WHAT TO DO - Here the answer should be the line with "Given: Go to Identity & Security category" and all the lines after it through the end of the listing, each repeated exactly, and no other text.

INPUT RECORDS -

/---

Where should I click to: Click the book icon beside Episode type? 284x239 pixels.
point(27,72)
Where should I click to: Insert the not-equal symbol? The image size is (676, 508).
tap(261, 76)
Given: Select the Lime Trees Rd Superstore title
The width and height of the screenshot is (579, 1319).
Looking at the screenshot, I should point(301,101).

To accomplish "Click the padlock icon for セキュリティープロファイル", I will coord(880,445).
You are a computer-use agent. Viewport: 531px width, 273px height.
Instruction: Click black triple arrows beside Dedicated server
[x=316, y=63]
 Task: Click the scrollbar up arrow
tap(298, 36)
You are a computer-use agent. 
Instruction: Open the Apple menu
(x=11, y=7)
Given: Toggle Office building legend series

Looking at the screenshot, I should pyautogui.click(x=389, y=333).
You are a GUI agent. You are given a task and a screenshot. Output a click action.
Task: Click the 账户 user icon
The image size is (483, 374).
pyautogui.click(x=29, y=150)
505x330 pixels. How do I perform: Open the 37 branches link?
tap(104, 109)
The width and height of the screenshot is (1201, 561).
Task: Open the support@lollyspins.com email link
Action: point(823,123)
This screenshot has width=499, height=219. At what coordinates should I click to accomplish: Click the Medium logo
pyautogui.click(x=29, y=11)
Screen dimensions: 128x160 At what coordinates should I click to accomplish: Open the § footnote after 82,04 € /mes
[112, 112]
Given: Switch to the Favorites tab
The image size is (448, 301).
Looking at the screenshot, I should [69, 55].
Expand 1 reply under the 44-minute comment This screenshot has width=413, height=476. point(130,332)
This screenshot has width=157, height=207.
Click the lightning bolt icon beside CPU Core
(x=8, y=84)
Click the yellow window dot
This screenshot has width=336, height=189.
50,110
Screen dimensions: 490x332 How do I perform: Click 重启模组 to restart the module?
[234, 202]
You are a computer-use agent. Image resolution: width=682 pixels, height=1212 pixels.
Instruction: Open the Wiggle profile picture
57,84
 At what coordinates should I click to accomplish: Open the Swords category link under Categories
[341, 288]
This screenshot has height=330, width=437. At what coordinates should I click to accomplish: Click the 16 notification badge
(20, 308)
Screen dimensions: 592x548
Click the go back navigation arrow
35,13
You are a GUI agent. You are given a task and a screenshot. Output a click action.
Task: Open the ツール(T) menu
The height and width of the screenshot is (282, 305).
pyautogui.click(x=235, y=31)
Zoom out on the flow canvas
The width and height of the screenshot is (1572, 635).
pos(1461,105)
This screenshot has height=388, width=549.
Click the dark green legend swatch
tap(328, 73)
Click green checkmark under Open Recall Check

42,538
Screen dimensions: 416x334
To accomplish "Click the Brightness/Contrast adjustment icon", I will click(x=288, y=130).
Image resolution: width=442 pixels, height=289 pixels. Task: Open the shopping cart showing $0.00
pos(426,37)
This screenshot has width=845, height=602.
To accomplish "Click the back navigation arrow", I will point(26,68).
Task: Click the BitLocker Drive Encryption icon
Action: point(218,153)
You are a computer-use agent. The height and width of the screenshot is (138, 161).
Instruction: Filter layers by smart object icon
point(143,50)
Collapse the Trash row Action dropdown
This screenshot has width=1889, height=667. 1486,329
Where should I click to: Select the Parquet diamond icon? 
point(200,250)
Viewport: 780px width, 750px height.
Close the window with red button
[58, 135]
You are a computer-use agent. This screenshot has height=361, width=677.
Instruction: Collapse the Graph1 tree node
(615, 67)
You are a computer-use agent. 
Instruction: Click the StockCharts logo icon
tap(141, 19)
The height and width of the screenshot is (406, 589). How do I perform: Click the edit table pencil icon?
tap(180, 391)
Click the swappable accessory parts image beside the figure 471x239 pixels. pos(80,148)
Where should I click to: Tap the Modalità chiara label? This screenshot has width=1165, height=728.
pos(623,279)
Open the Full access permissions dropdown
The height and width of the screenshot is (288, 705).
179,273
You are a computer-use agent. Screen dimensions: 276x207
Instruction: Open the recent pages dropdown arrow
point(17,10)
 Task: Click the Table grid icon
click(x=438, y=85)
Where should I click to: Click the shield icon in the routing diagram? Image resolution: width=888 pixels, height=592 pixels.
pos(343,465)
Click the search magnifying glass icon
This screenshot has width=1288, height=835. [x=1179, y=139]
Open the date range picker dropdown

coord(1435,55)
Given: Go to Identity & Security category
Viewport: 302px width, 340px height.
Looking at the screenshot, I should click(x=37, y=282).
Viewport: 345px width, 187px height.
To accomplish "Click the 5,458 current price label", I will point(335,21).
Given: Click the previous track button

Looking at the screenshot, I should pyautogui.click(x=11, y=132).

\---

RESULT OF THIS EXERCISE -
Given: Go to Identity & Security category
Viewport: 302px width, 340px height.
Looking at the screenshot, I should click(x=37, y=282).
Viewport: 345px width, 187px height.
To accomplish "Click the 5,458 current price label", I will point(335,21).
Given: Click the previous track button

Looking at the screenshot, I should pyautogui.click(x=11, y=132).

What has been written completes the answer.